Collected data

--- --- ---

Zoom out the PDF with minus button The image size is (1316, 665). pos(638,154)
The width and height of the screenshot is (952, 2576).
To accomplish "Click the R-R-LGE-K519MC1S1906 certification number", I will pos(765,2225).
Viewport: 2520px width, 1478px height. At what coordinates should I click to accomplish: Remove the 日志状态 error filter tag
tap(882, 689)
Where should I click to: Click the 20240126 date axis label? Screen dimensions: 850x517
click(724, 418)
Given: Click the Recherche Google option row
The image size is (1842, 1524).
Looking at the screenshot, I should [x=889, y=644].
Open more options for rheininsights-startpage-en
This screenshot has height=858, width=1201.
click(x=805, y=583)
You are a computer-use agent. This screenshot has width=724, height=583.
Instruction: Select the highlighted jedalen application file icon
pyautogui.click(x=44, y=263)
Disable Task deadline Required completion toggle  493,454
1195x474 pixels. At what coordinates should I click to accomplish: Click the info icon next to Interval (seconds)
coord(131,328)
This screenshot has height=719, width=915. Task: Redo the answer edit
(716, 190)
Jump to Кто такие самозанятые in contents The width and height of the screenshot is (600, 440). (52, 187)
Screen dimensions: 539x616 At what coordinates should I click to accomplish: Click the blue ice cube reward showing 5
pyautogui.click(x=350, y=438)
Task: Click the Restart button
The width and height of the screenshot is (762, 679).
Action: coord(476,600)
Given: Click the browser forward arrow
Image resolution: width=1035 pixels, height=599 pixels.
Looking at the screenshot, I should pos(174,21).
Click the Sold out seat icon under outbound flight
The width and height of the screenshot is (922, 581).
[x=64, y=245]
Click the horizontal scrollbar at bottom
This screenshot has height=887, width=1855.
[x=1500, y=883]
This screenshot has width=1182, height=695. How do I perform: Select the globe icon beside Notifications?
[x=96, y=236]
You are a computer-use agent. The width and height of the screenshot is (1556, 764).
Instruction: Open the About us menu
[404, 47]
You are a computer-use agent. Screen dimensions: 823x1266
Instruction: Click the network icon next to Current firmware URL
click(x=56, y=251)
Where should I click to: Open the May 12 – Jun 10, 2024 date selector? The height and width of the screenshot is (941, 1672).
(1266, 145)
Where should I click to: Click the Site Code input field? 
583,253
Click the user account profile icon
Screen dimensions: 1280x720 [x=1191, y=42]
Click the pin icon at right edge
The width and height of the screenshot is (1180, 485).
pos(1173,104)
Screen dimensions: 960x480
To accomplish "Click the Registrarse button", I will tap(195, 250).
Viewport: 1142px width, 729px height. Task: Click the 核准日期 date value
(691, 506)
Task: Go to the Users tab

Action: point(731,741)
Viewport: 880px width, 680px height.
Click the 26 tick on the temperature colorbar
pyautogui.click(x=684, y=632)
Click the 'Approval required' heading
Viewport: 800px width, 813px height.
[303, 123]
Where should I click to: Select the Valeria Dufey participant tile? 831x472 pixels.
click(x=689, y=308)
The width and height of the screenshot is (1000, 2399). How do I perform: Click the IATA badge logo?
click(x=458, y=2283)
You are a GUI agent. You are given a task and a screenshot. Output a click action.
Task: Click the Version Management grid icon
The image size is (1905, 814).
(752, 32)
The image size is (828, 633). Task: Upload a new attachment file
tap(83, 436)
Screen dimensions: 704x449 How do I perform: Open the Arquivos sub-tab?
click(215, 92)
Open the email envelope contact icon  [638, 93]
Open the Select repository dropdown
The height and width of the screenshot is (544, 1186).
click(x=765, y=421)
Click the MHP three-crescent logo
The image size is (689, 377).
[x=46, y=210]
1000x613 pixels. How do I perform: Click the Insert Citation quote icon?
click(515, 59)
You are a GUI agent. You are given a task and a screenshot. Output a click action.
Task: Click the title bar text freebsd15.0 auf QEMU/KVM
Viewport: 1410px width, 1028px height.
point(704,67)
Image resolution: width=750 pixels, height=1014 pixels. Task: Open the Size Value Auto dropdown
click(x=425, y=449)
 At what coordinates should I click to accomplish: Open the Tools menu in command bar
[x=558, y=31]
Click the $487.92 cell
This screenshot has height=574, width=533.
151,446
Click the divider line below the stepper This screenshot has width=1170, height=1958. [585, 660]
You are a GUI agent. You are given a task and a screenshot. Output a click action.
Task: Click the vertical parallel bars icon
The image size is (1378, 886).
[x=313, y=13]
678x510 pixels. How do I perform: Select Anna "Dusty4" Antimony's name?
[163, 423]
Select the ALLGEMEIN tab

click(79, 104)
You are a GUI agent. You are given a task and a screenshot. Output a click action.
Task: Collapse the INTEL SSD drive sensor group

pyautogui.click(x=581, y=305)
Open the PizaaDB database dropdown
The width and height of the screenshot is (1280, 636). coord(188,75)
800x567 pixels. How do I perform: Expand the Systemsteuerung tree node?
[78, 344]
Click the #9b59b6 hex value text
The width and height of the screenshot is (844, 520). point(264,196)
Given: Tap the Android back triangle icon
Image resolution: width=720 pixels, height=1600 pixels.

--- --- ---

_Your assignment_.
For every entry above, give it back exactly as written.

_Answer to the exercise_.
Zoom out the PDF with minus button The image size is (1316, 665). pos(638,154)
The width and height of the screenshot is (952, 2576).
To accomplish "Click the R-R-LGE-K519MC1S1906 certification number", I will pos(765,2225).
Viewport: 2520px width, 1478px height. At what coordinates should I click to accomplish: Remove the 日志状态 error filter tag
tap(882, 689)
Where should I click to: Click the 20240126 date axis label? Screen dimensions: 850x517
click(724, 418)
Given: Click the Recherche Google option row
The image size is (1842, 1524).
Looking at the screenshot, I should [x=889, y=644].
Open more options for rheininsights-startpage-en
This screenshot has height=858, width=1201.
click(x=805, y=583)
You are a computer-use agent. This screenshot has width=724, height=583.
Instruction: Select the highlighted jedalen application file icon
pyautogui.click(x=44, y=263)
Disable Task deadline Required completion toggle  493,454
1195x474 pixels. At what coordinates should I click to accomplish: Click the info icon next to Interval (seconds)
coord(131,328)
This screenshot has height=719, width=915. Task: Redo the answer edit
(716, 190)
Jump to Кто такие самозанятые in contents The width and height of the screenshot is (600, 440). (52, 187)
Screen dimensions: 539x616 At what coordinates should I click to accomplish: Click the blue ice cube reward showing 5
pyautogui.click(x=350, y=438)
Task: Click the Restart button
The width and height of the screenshot is (762, 679).
Action: coord(476,600)
Given: Click the browser forward arrow
Image resolution: width=1035 pixels, height=599 pixels.
Looking at the screenshot, I should pos(174,21).
Click the Sold out seat icon under outbound flight
The width and height of the screenshot is (922, 581).
[x=64, y=245]
Click the horizontal scrollbar at bottom
This screenshot has height=887, width=1855.
[x=1500, y=883]
This screenshot has width=1182, height=695. How do I perform: Select the globe icon beside Notifications?
[x=96, y=236]
You are a computer-use agent. The width and height of the screenshot is (1556, 764).
Instruction: Open the About us menu
[404, 47]
You are a computer-use agent. Screen dimensions: 823x1266
Instruction: Click the network icon next to Current firmware URL
click(x=56, y=251)
Where should I click to: Open the May 12 – Jun 10, 2024 date selector? The height and width of the screenshot is (941, 1672).
(1266, 145)
Where should I click to: Click the Site Code input field? 
583,253
Click the user account profile icon
Screen dimensions: 1280x720 [x=1191, y=42]
Click the pin icon at right edge
The width and height of the screenshot is (1180, 485).
pos(1173,104)
Screen dimensions: 960x480
To accomplish "Click the Registrarse button", I will tap(195, 250).
Viewport: 1142px width, 729px height. Task: Click the 核准日期 date value
(691, 506)
Task: Go to the Users tab

Action: point(731,741)
Viewport: 880px width, 680px height.
Click the 26 tick on the temperature colorbar
pyautogui.click(x=684, y=632)
Click the 'Approval required' heading
Viewport: 800px width, 813px height.
[303, 123]
Where should I click to: Select the Valeria Dufey participant tile? 831x472 pixels.
click(x=689, y=308)
The width and height of the screenshot is (1000, 2399). How do I perform: Click the IATA badge logo?
click(x=458, y=2283)
You are a GUI agent. You are given a task and a screenshot. Output a click action.
Task: Click the Version Management grid icon
The image size is (1905, 814).
(752, 32)
The image size is (828, 633). Task: Upload a new attachment file
tap(83, 436)
Screen dimensions: 704x449 How do I perform: Open the Arquivos sub-tab?
click(215, 92)
Open the email envelope contact icon  [638, 93]
Open the Select repository dropdown
The height and width of the screenshot is (544, 1186).
click(x=765, y=421)
Click the MHP three-crescent logo
The image size is (689, 377).
[x=46, y=210]
1000x613 pixels. How do I perform: Click the Insert Citation quote icon?
click(515, 59)
You are a GUI agent. You are given a task and a screenshot. Output a click action.
Task: Click the title bar text freebsd15.0 auf QEMU/KVM
Viewport: 1410px width, 1028px height.
point(704,67)
Image resolution: width=750 pixels, height=1014 pixels. Task: Open the Size Value Auto dropdown
click(x=425, y=449)
 At what coordinates should I click to accomplish: Open the Tools menu in command bar
[x=558, y=31]
Click the $487.92 cell
This screenshot has height=574, width=533.
151,446
Click the divider line below the stepper This screenshot has width=1170, height=1958. [585, 660]
You are a GUI agent. You are given a task and a screenshot. Output a click action.
Task: Click the vertical parallel bars icon
The image size is (1378, 886).
[x=313, y=13]
678x510 pixels. How do I perform: Select Anna "Dusty4" Antimony's name?
[163, 423]
Select the ALLGEMEIN tab

click(79, 104)
You are a GUI agent. You are given a task and a screenshot. Output a click action.
Task: Collapse the INTEL SSD drive sensor group

pyautogui.click(x=581, y=305)
Open the PizaaDB database dropdown
The width and height of the screenshot is (1280, 636). coord(188,75)
800x567 pixels. How do I perform: Expand the Systemsteuerung tree node?
[78, 344]
Click the #9b59b6 hex value text
The width and height of the screenshot is (844, 520). point(264,196)
Given: Tap the Android back triangle icon
Image resolution: width=720 pixels, height=1600 pixels.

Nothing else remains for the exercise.